The entries below are to be reproduced in full, exactly as written.

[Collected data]
_ _ _

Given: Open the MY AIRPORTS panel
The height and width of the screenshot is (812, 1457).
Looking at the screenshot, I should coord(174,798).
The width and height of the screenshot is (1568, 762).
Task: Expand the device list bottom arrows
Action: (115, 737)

_ _ _

◆ **RESPONSE AREA**:
Given: Open the MY AIRPORTS panel
The height and width of the screenshot is (812, 1457).
Looking at the screenshot, I should coord(174,798).
The width and height of the screenshot is (1568, 762).
Task: Expand the device list bottom arrows
Action: (115, 737)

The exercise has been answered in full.